EXERCISE REQUIREMENTS: Please continue the NZAAE submission to ACC on the 2014/2015 levy consultation, starting right after its last sentence.

New Zealand Association of Accredited Employers (NZAAE) Submission to ACC on 2014/2015 Levy Consultation.

  • By admin
  • 06 Jun, 2016
Introducing the NZAAE
The NZAAE is an incorporated society comprised of employers who manage their ACC claims through the Partnership Discount Programme (PDP) or the Full Self Cover option under the Accredited Employer Programme (AEP). The NZAAE includes members who are not Accredited Employers but have an interest in the programme such as Third Party Administrators, Actuaries, and insurers. Our members collectively employ over 130,000 full time equivalent employees.

The NZAAE provides a united voice for our members so that our interests can be represented to ACC and the Minister. We also maintain a close relationship with similar groups in Australia because there is much that can be learned from the Australian experience of self insurance.

Discussion

After full review of the 2014/2015 Pricing Report and Levy Consultation Documents, as well as previous years Consultation Documents (excluding 2011/2012) NZAAE would like to make the following observations.
Table 1 below indicates the effect of the residual levy and funding adjustments of the past six years and uses information provided by ACC and best estimations on future years projections. (Data from 2011/2012 was not examined but has been included for completeness).
Graph 1 indicates the comparative difference between funding adjustment and residual levy collection as it is expressed in the combined work account levy. The New Claims Levy collects the fully funded levy for claims incurred in the year it is collected. It is important to note that it is only the New Claims Levy that is discountable for levy incentive purposes for the Accredited Employer Programme.

Table 1: Levy Consultation Data from 2008 to 2022 (2011/12 data not available)
Graph 1: Effect of Residual Levy and Funding Adjustment on New Claims Levy
Review of Table 1 and Graph 1 raise major concerns for NZAAE.

  1. The configuration of the Work Account which combines both the Residual Levy with the New Claims Levy distorts and acts as a disincentive for safety and wellbeing performance by employers and involvement in the Accredited Employer Programme.
  2. This disincentive is occurring because the ACC Amendment Act 2010 has fixed residual levy collection as $0.31 per $100 of liable earnings until March 31st 2019.
  3. It is our understanding that the Ministerial determined amount set for collection in the Residual section of the Work Account is $3,404,206,000.
  4. It is worthy of note that in 2016 whilst $0.31 is to be paid by employers for residual levy, the negative adjustment of $0.33 suggests an over collection by ACC for Residual Levy.
  5. The collection of $0.31 raised in point 4 is proposed to be repeated by ACC until 31 March 2019, see Table 1.
  6. Regarding point 4 and point 5 we note that collection of residual levy in fact either wholly or partially subsidises the full funded liability of the New Claims section of the Work Account.
  7. If point 6 is correct then ACC is in fact making funding adjustment of the New Claims section of the Work Account rather than the Residual section of the Work Account.

COLLECTED MATERIAL:
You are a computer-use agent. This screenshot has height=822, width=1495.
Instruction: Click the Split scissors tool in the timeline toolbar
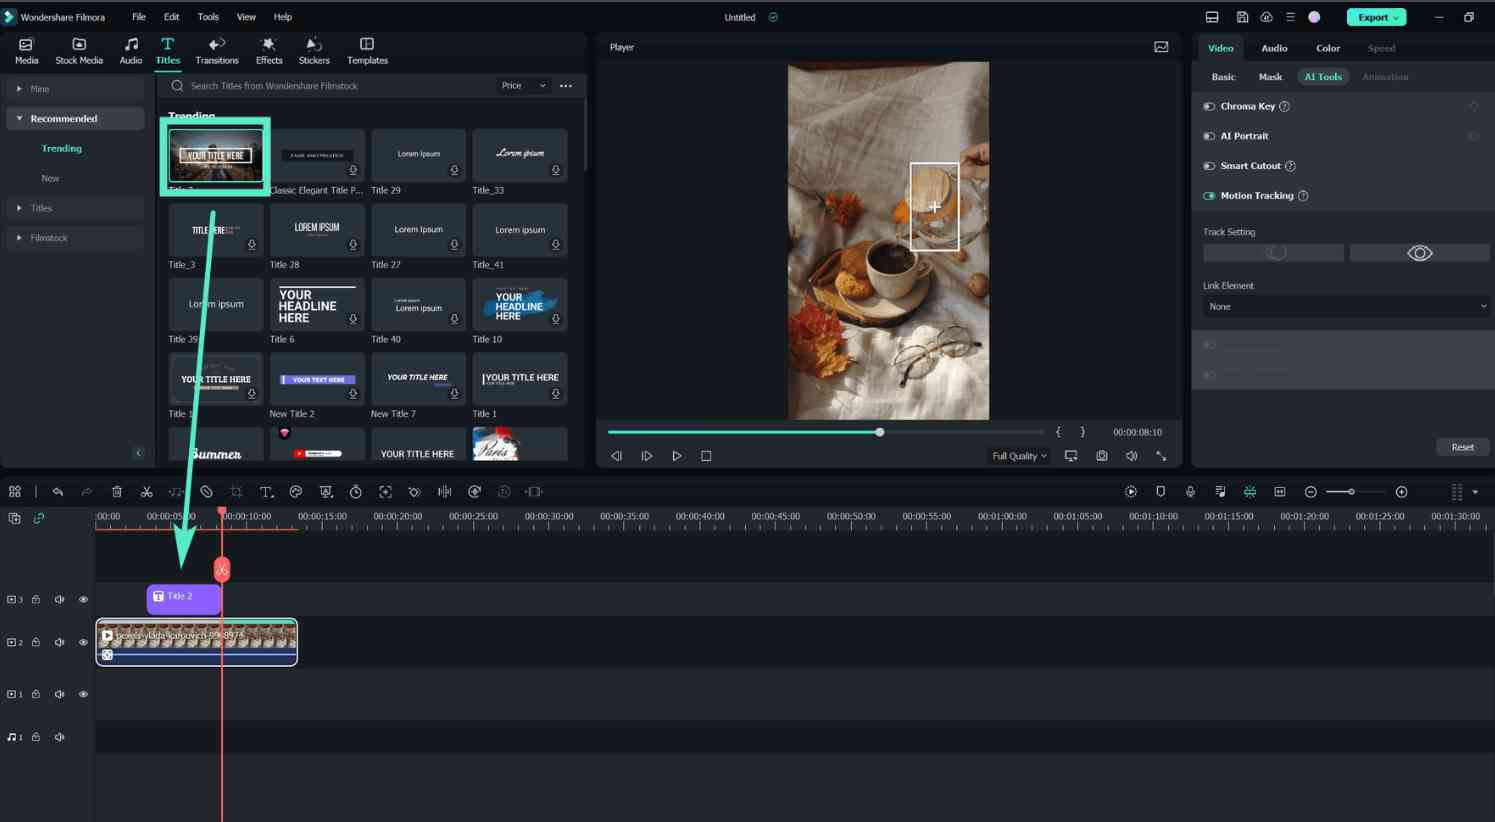coord(146,491)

EXERCISE RESULT:
  8. If this is so, it suggests that the $3,404,206,000 residual liability is near being fully funded and that Residual Levy is being collected to fund future liability of New Claims more than the Residual Claims.
  9. If point 8 is correct then employers are being prevented from all new claims liability being subject to health and safety performance incentives, experience rating calculations and that Accredited Employers are funding future claims liability for which they have limited or no liability (i.e. such liability is covered Stop Loss and PDP aspects of the AEP Levy).
  10. Finally, if point 9 is correct then Full Self Cover Accredited Employers are being prevented from the full value of their New Claims Liability being factored into levy adjustment as per the Act, Regulation and the AEP Framework. This is worsened when, despite paying ACC for New Claims Liability through Residual Levy contribution, they are required to compulsorily 
  11. pay Stop Loss cover which is more than likely already funded through the non-discountable residual levy.
  12. Evidence of the distortion supporting point 10 can be seen in Table 1 where New Claims Levy values are less than the expected new claims costs.
  13.  In the early years of the Accredited Employer Programme, the driver to be involved was to reduce the cost of levies but there are now more motivators for employers to be involved in the Accredited Employer Programme. Once in the Accredited Employer Programme, safety practitioners realised that the annual audit procedures kept the organisation focussed and some organisations found that the claim management skill set could be expanded into wellbeing programmes. The proposed levies in the 2014/15 consultation significantly put at unnecessary risk the successful gains achieved over the last 14 years of the ACC Accredited Employer Programme.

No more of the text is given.